═══ Source data ═══
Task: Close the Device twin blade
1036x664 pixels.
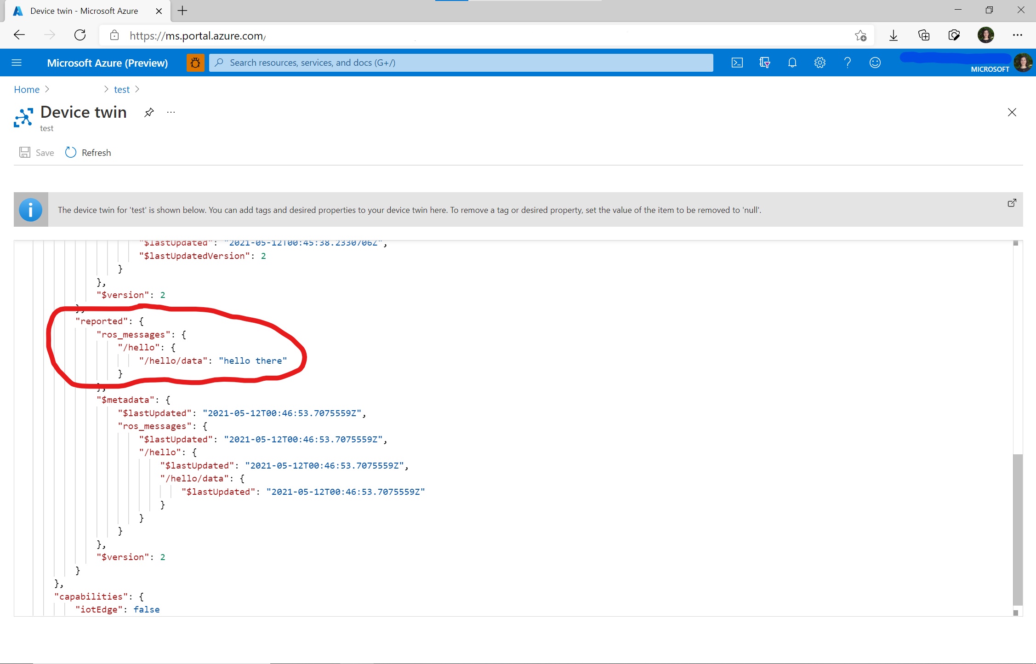Action: click(1012, 113)
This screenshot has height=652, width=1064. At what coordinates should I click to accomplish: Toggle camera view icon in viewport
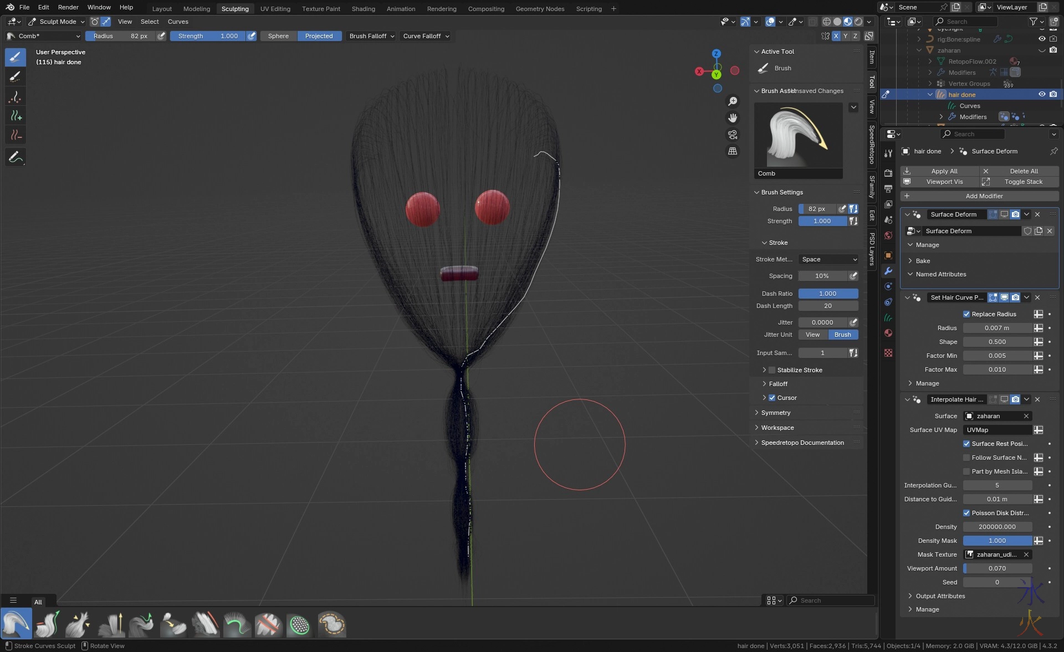733,135
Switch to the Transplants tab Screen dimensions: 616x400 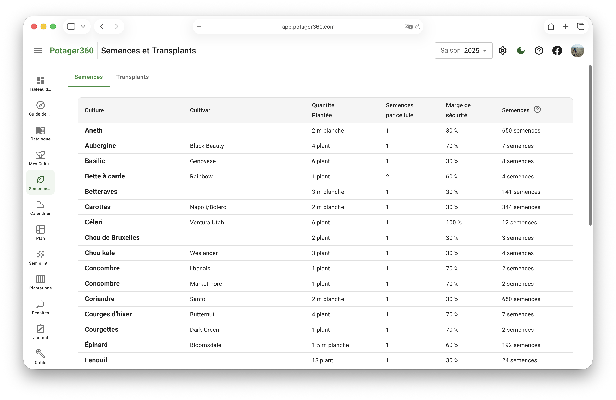coord(132,77)
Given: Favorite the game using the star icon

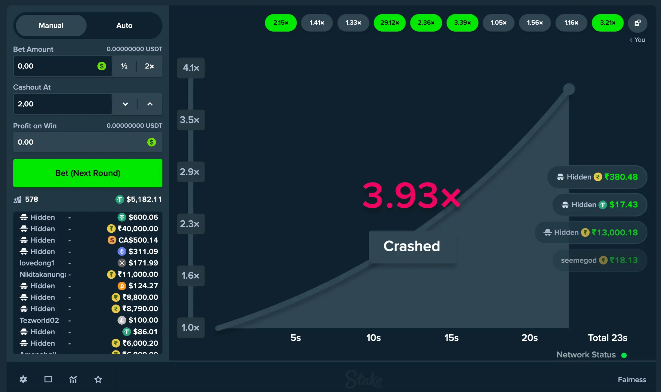Looking at the screenshot, I should pyautogui.click(x=98, y=379).
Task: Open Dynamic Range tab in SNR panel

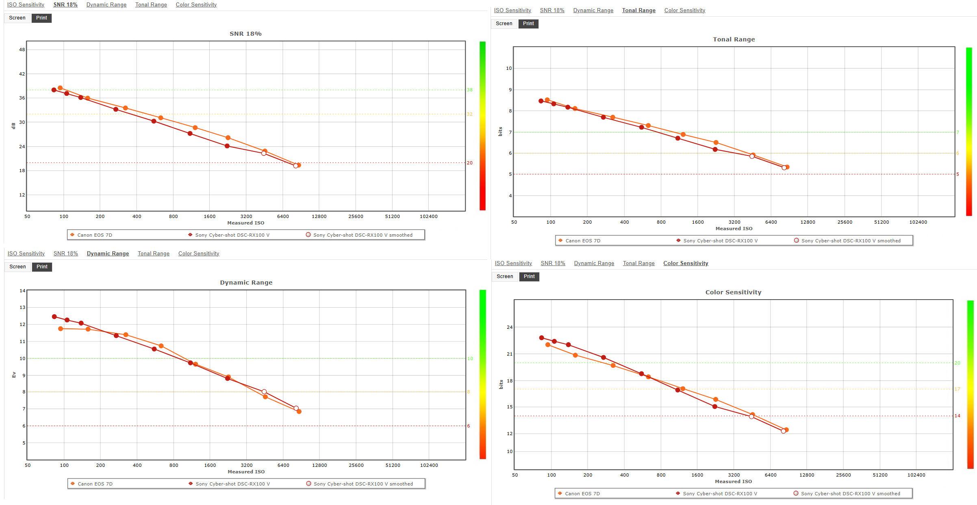Action: point(106,5)
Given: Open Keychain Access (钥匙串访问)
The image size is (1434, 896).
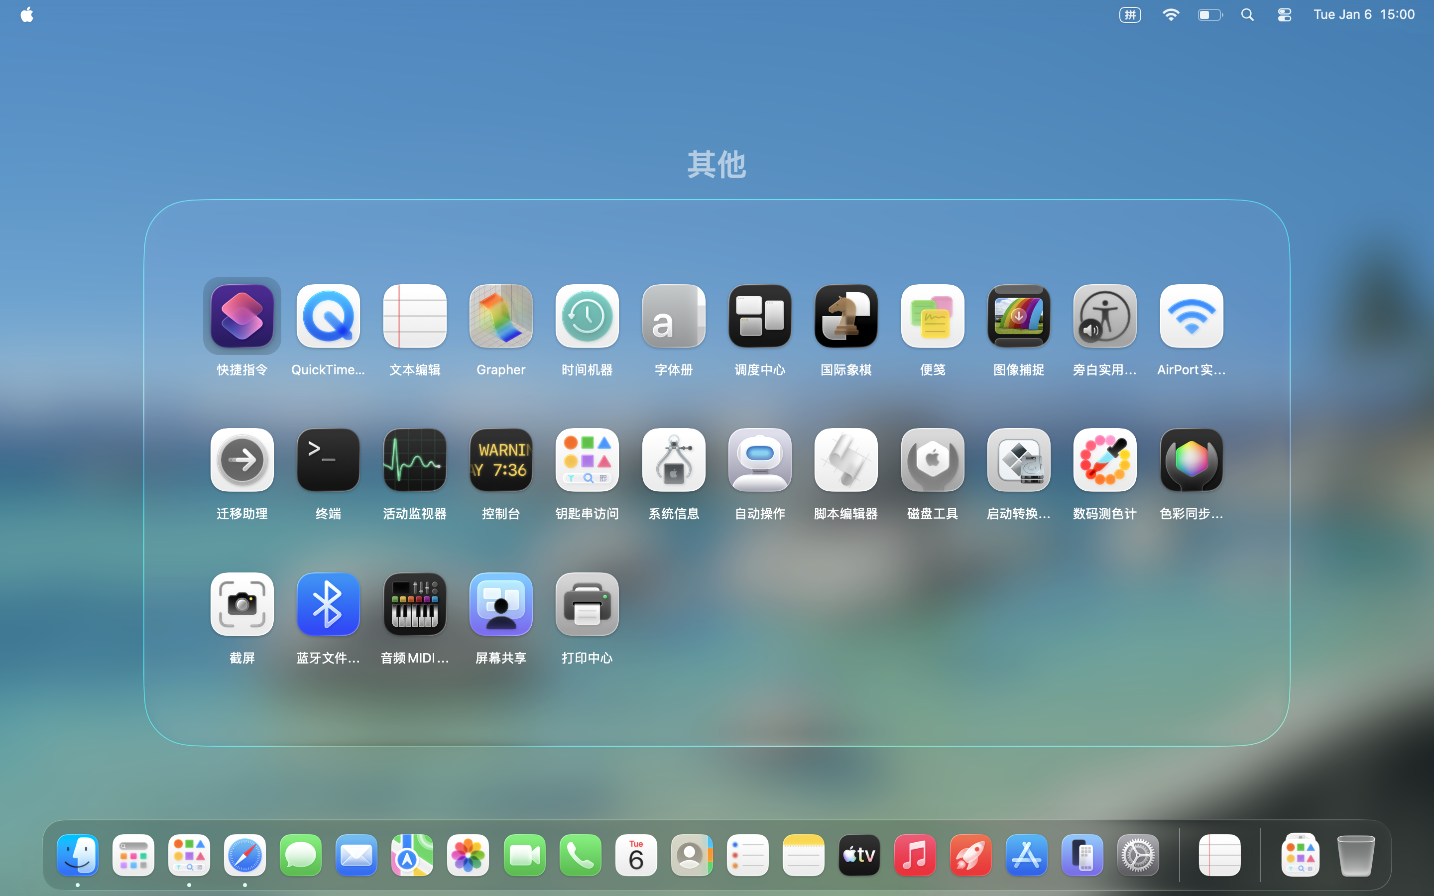Looking at the screenshot, I should [x=587, y=460].
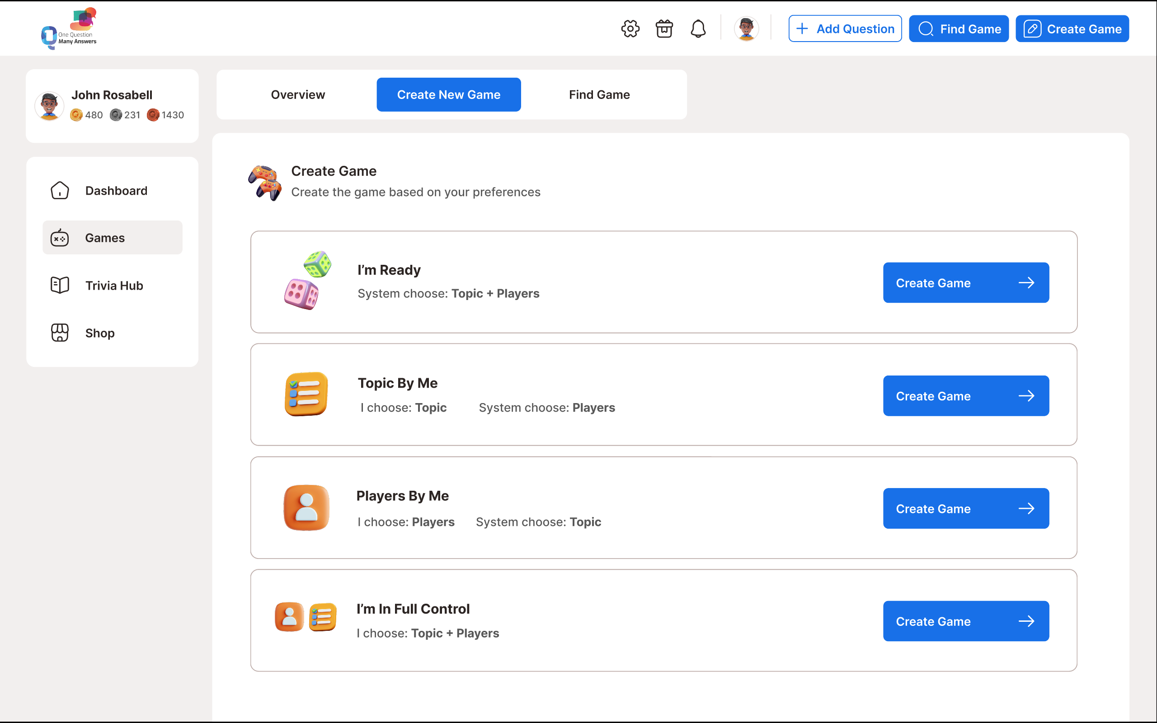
═══
Retype exactly, please, the span from the line holding "Given: Favorite the game using the star icon" through the closing line of the data, both ends included, without the pictures.

§ **Response to the task**
Given: Favorite the game using the star icon

Looking at the screenshot, I should pyautogui.click(x=98, y=379).
Task: Open Dynamic Range tab in SNR panel

Action: point(106,5)
Given: Open Keychain Access (钥匙串访问)
The image size is (1434, 896).
Looking at the screenshot, I should [x=587, y=460].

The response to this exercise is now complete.